[[ Task data open ]]
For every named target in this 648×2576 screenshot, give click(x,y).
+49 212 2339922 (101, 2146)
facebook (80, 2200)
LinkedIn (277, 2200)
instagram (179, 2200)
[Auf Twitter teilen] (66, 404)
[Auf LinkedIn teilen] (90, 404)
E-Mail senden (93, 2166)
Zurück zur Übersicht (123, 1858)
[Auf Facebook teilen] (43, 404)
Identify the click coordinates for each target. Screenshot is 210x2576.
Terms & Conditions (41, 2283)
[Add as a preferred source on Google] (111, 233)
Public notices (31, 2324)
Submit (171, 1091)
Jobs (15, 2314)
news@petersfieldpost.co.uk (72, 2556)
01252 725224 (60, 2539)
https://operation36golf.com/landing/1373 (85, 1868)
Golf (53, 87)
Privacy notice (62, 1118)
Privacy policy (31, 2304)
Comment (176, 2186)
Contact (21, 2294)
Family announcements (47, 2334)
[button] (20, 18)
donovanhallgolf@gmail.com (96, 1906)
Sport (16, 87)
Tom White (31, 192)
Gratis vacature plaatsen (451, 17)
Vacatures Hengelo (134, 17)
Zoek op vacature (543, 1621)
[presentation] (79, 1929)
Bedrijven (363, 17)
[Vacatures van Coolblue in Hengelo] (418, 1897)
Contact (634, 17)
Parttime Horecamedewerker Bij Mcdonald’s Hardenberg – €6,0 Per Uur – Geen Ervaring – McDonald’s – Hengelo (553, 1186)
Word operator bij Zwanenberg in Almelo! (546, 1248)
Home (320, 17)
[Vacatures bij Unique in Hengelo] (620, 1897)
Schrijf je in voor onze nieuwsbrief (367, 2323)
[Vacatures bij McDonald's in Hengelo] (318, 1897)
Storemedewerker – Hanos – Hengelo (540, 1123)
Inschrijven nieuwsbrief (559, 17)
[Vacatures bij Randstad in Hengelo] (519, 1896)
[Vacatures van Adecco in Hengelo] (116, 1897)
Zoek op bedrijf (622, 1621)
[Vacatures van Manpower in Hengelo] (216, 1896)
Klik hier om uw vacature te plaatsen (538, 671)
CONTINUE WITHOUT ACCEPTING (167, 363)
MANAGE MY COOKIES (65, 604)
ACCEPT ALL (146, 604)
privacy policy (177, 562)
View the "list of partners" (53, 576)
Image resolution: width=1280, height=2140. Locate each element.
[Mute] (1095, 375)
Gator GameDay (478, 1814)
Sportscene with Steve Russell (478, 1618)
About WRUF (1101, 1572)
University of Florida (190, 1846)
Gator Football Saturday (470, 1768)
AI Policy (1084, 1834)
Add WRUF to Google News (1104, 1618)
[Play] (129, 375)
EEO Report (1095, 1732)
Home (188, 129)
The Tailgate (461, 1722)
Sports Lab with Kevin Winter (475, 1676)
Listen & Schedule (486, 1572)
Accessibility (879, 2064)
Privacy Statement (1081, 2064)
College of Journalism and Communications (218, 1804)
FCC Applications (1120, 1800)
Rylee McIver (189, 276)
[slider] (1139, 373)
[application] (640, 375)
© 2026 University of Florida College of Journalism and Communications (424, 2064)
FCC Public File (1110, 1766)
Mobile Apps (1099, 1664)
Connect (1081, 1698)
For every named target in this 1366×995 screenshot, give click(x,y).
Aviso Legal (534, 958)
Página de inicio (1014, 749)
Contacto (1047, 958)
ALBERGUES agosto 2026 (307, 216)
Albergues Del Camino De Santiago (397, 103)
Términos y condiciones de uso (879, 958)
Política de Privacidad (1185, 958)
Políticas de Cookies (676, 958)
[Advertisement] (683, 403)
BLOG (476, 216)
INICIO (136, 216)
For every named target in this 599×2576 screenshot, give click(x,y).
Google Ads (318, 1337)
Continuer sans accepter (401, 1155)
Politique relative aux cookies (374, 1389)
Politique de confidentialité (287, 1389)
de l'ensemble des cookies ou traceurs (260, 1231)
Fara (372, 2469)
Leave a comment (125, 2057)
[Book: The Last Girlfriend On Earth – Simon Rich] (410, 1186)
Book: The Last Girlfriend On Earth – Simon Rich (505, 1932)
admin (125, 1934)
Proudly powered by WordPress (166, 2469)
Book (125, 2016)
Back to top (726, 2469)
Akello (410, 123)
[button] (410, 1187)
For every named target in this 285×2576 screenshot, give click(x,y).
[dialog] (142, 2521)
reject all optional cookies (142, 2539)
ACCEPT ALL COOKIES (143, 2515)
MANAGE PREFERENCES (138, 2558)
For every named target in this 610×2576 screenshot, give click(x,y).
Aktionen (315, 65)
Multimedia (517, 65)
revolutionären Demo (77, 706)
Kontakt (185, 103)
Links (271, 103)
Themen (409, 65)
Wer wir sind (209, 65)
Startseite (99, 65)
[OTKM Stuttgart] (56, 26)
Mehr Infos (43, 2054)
[[ Task data closed ]]
What you have to do -
Reproduce verbatim the lines above, from the line with "Home (320, 17)" through the line with "Listen & Schedule (486, 1572)".

Solution -
Home (320, 17)
[Vacatures bij Unique in Hengelo] (620, 1897)
Schrijf je in voor onze nieuwsbrief (367, 2323)
[Vacatures bij McDonald's in Hengelo] (318, 1897)
Storemedewerker – Hanos – Hengelo (540, 1123)
Inschrijven nieuwsbrief (559, 17)
[Vacatures bij Randstad in Hengelo] (519, 1896)
[Vacatures van Adecco in Hengelo] (116, 1897)
Zoek op bedrijf (622, 1621)
[Vacatures van Manpower in Hengelo] (216, 1896)
Klik hier om uw vacature te plaatsen (538, 671)
CONTINUE WITHOUT ACCEPTING (167, 363)
MANAGE MY COOKIES (65, 604)
ACCEPT ALL (146, 604)
privacy policy (177, 562)
View the "list of partners" (53, 576)
Image resolution: width=1280, height=2140. Locate each element.
[Mute] (1095, 375)
Gator GameDay (478, 1814)
Sportscene with Steve Russell (478, 1618)
About WRUF (1101, 1572)
University of Florida (190, 1846)
Gator Football Saturday (470, 1768)
AI Policy (1084, 1834)
Add WRUF to Google News (1104, 1618)
[Play] (129, 375)
EEO Report (1095, 1732)
Home (188, 129)
The Tailgate (461, 1722)
Sports Lab with Kevin Winter (475, 1676)
Listen & Schedule (486, 1572)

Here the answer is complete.